▶ **Passage du texte**

L’article 24 de la constitution tunisienne de 2014 consacre la protection de la vie privée, du domicile, de la correspondance des communications et des données personnelles. Une disposition conforme à la jurisprudence de la cour européenne des droits de l’Homme, mais qu’en est-il des autres textes en vigueur, de leur application et de l’intérêt du citoyen ?
Un cadre légal à réformer
Si la loi organique de 2004 a été considéré très proche des normes internationales, néanmoins, elle a besoin d’être reformée essentiellement par rapport à trois volets.
● L’indépendance de l’Instance Nationale de Protection des Données à caractère Personnel (INPDP) : La composition et la procédure de nomination des membres de cette Instance restent floues. En effet, il n’y a pas de choix (élection collégiale) autre que la nomination par décret des représentants des pouvoirs publics. En outre, il n’existe aucune exigence quant à leur indépendance d’un pouvoir ou lobby quelconque. Enfin, l’instance est placée sous la tutelle du ministère de la Justice.

▶ **Données fournies**
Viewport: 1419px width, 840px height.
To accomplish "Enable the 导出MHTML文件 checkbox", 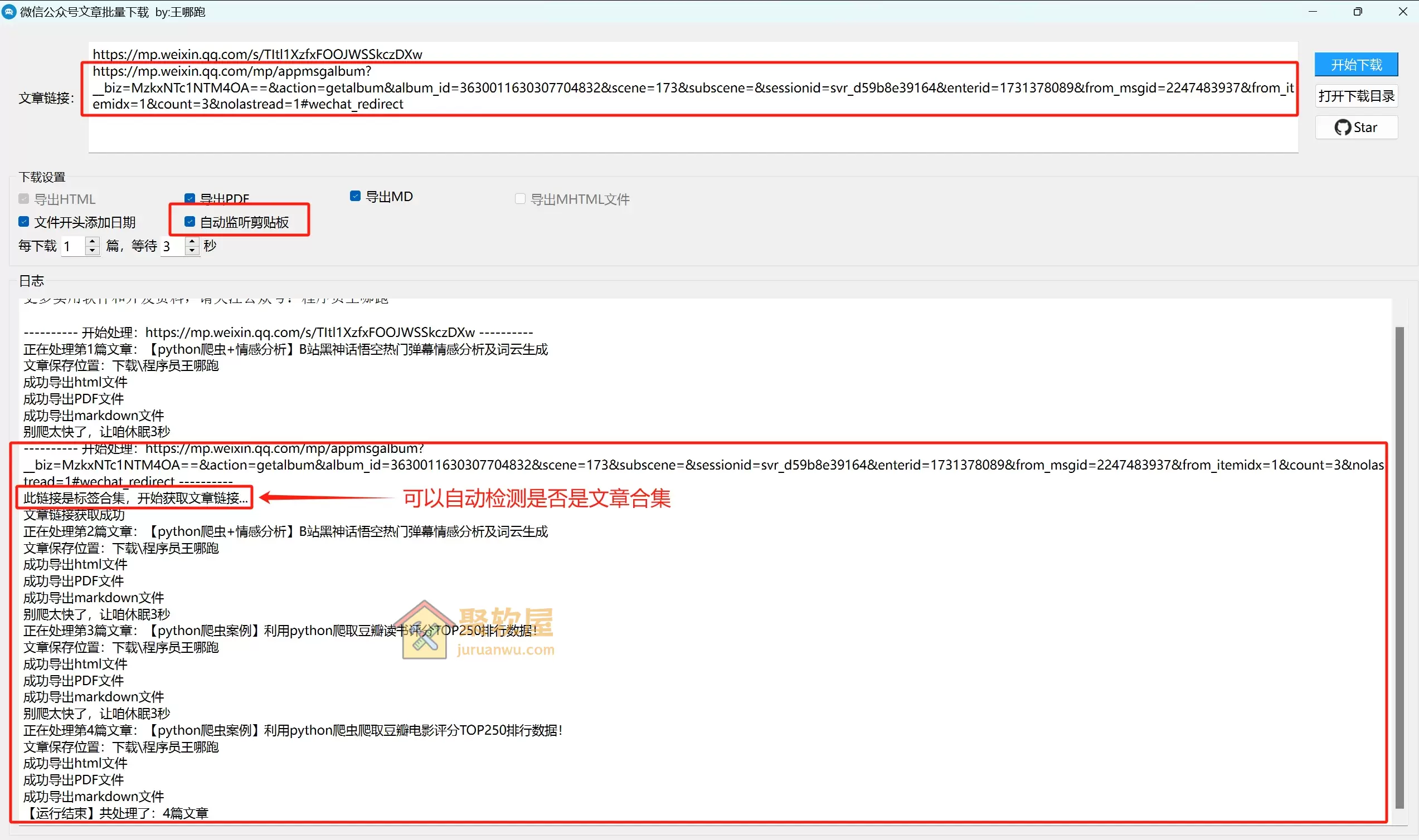I will point(519,198).
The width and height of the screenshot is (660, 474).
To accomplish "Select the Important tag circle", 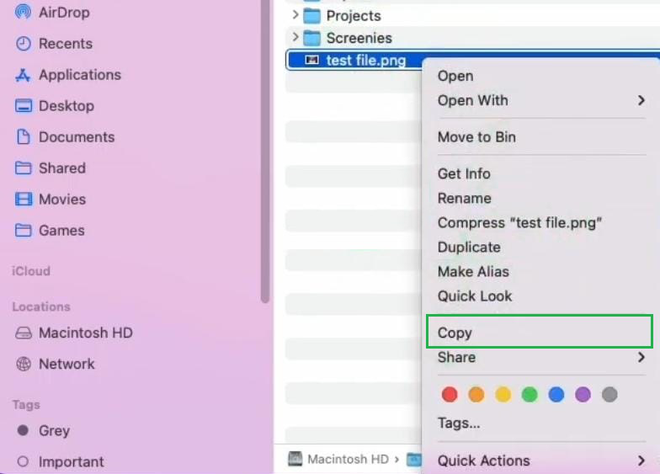I will pos(23,461).
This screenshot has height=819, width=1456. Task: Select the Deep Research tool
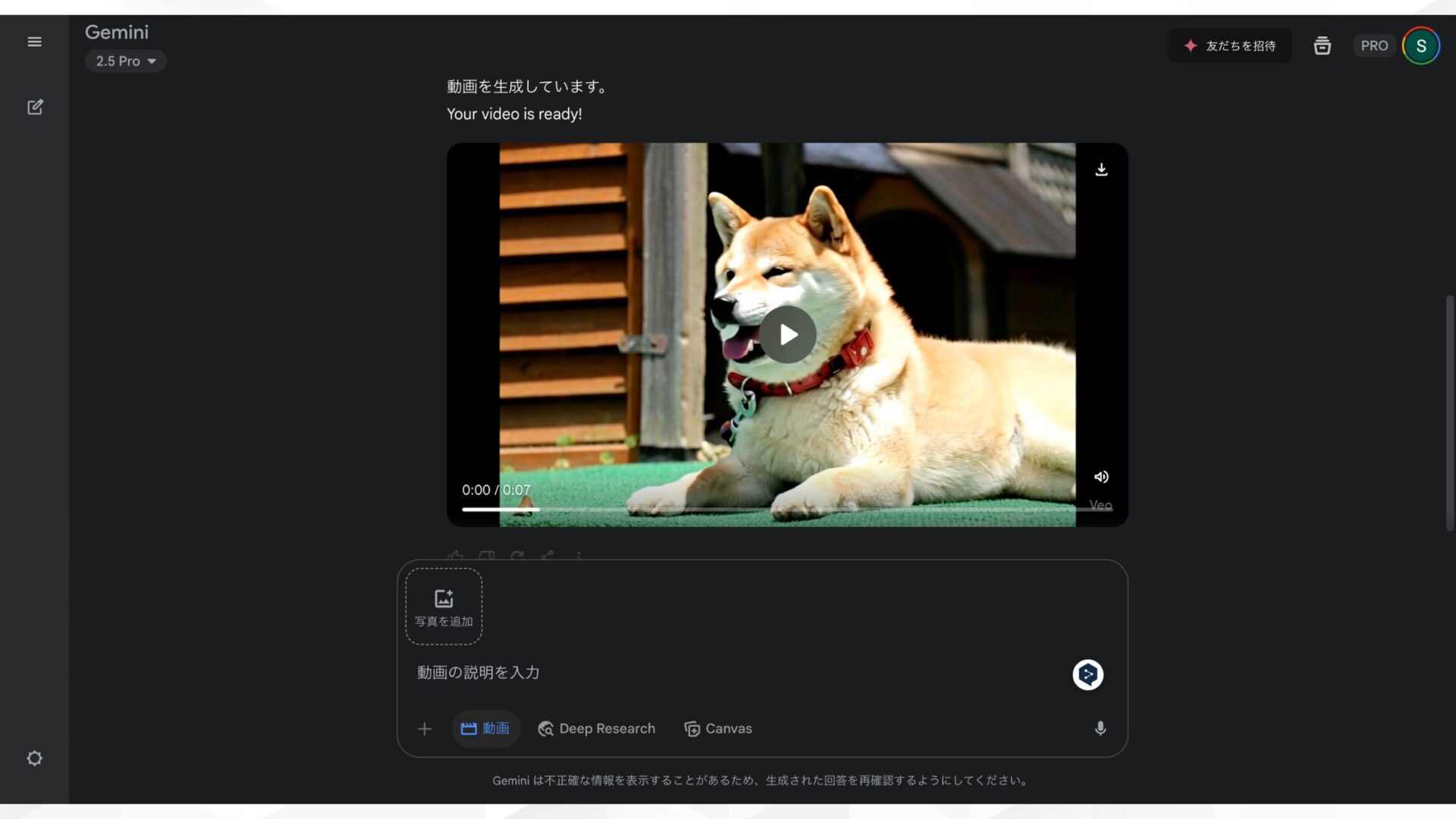click(x=596, y=728)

▶ **Consigne 1**
Dans le texte sur la protection des données en Tunisie, reformulez sous forme de liste le paragraphe qui commence par « L’indépendance de l’Instance Nationale » en conservant ses faits essentiels.
▶ **Consigne 2**
Reprenez la rédaction du texte sur la protection des données en Tunisie juste après sa dernière phrase.

▶ **Réponse attendue 1**
- La composition de l’INPDP et la procédure de nomination de ses membres restent floues.
- Les représentants des pouvoirs publics sont nommés par décret, sans autre choix possible comme une élection collégiale.
- Aucune exigence n’impose leur indépendance à l’égard d’un pouvoir ou d’un lobby.
- L’instance est placée sous la tutelle du ministère de la Justice.

▶ **Réponse attendue 2**
● La soumission du secteur public : La législation tunisienne oblige le secteur privé à respecter la procédure de la déclaration préalable, auprès de l’INPDP, de tous les traitements des données à caractère personnel. Aussi, les acteurs de ce secteur doivent-ils remplir une demande d’autorisation en matière de traitement de données, d’accès des chercheurs aux données relatives à la santé (données sensibles) et de transfert de données vers l’étranger.
Contrairement au secteur privé, le secteur public n’est soumis à aucune de ces procédures de contrôle préalable, à l’exception de la Poste Tunisienne qui a signé, volontairement, un mémorandum d’entente avec l’INPDP2. Mais les autres institutions publiques restent muettes sur ce qu’elles comptent faire, ou font déjà, des données privées des Tunisiens, que ce soit dans le cadre du renforcement de la sécurité, et donc de la surveillance, ou plus inquiétant encore le projet de l’Identifiant Unique du Citoyen et des Entreprises3.
Ainsi, les deux reformes les plus urgentes consistent à doter l’INPDP d’une autonomie financière et administrative, à assurer l’indépendance de ses membres, et tout aussi important, à étendre son domaine d’intervention au secteur public qui détient le plus grand lot de nos données personnelles.
Des notions clés comme “données sensibles” devraient être mieux définies dans le nouveau projet de loi. Il faudra aussi ajouter des règles plus contraignantes aux procédures de traitement des données dans le cadre de l’Identifiant Unique, qui devra être détaillé ainsi que le transfert de données, et ce en conformité avec la jurisprudence européenne4.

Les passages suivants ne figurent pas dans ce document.